Data to process >>
--

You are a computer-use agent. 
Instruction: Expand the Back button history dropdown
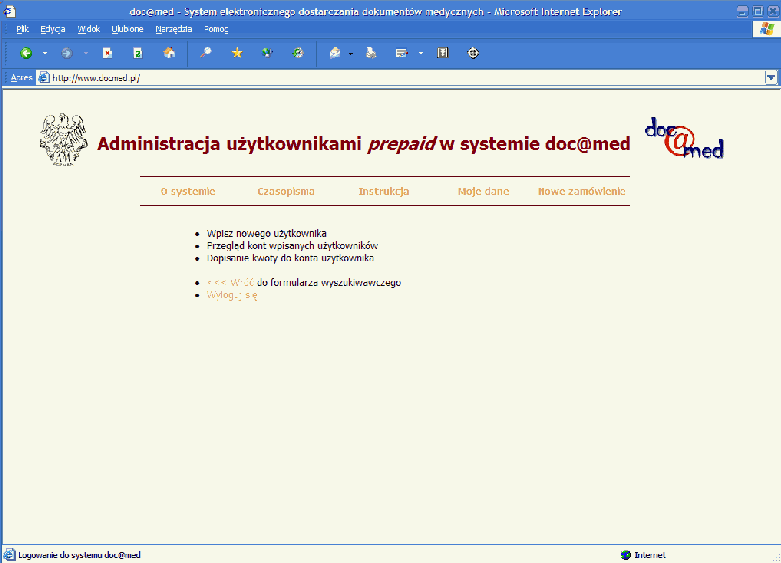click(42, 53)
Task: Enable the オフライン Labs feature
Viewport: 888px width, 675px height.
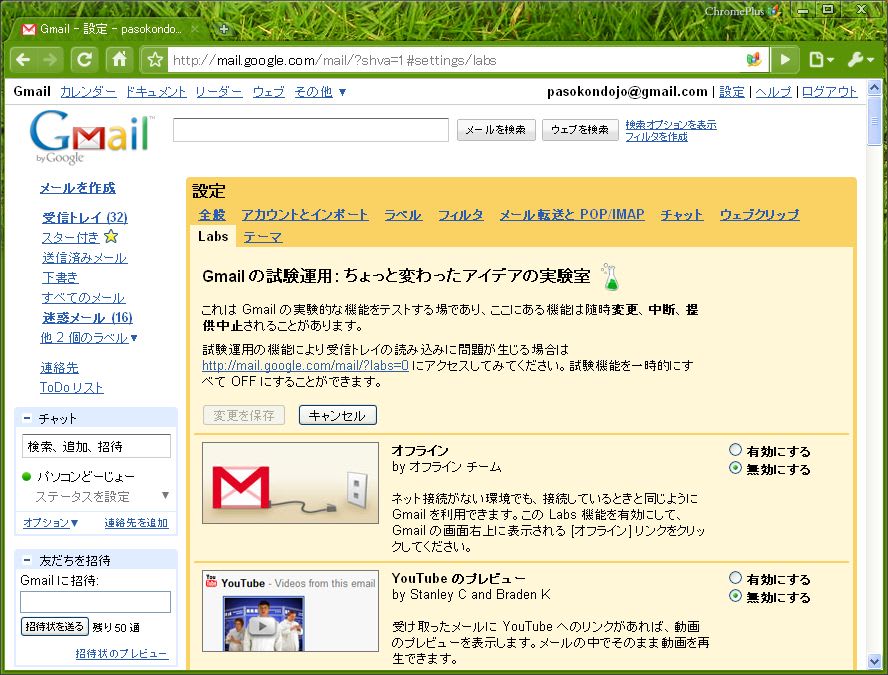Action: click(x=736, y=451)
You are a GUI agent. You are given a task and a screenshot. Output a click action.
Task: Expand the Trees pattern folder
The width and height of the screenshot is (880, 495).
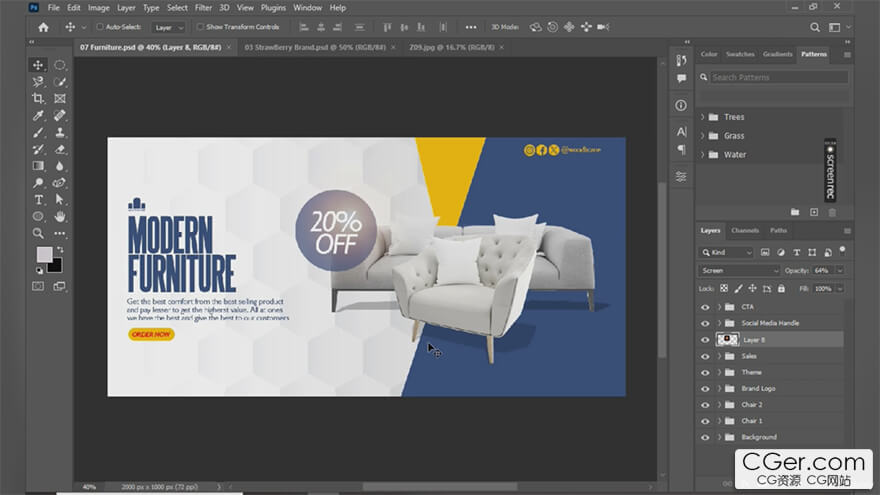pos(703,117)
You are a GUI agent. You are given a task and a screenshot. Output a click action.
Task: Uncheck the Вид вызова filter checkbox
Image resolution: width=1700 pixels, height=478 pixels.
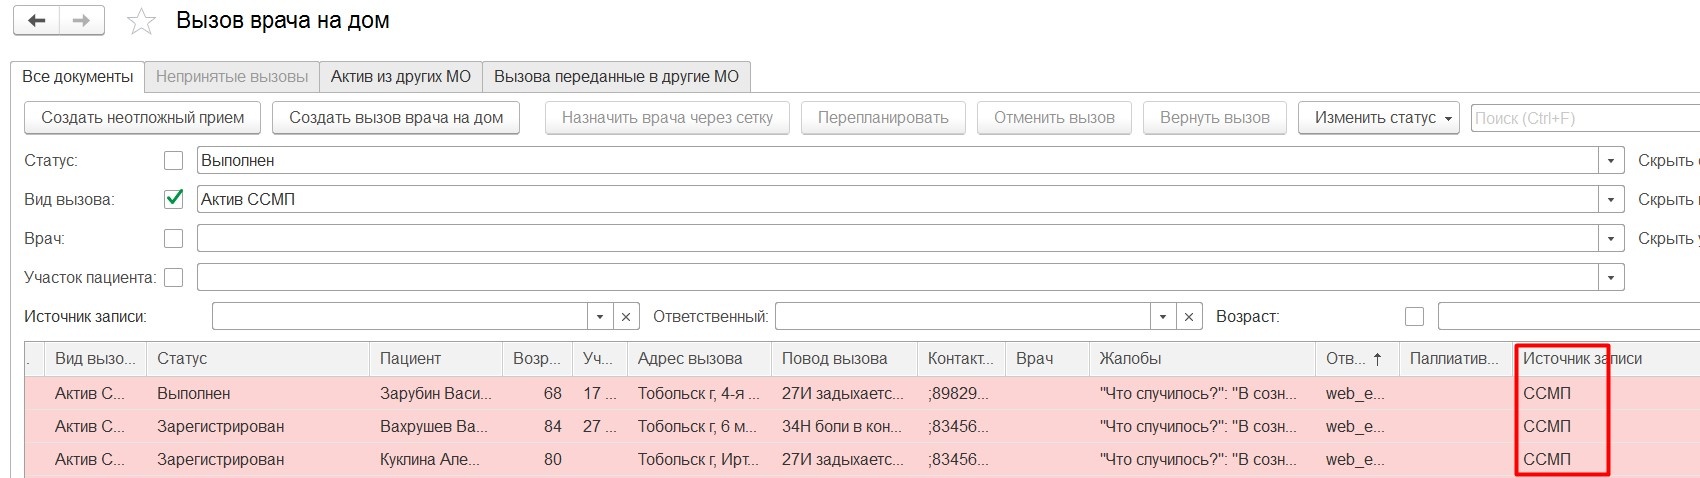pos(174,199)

--

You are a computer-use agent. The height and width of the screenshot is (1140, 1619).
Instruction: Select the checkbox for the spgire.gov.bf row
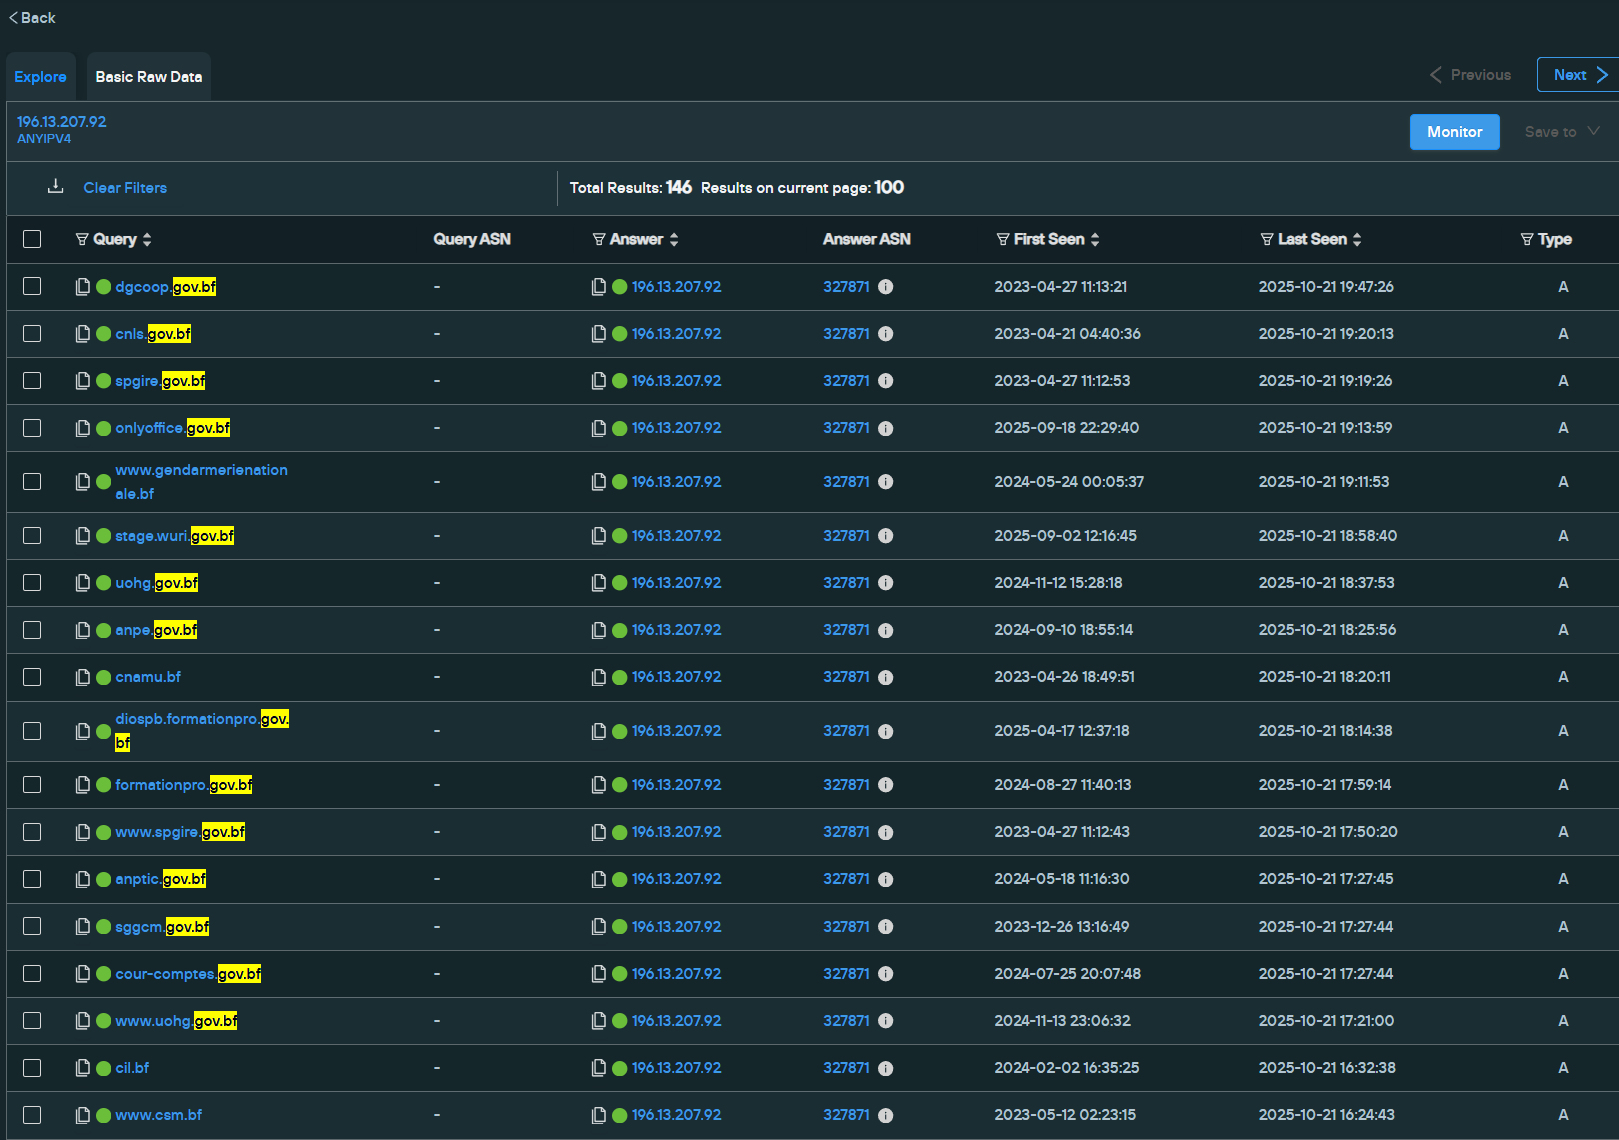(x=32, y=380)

--

Repeat the entry lines verbatim, starting at the line that contains "You are a computer-use agent. The" and ending at the line that contains "(x=32, y=380)", with both of those lines included. Leave the pictures out.

You are a computer-use agent. The height and width of the screenshot is (1140, 1619).
Instruction: Select the checkbox for the spgire.gov.bf row
(x=32, y=380)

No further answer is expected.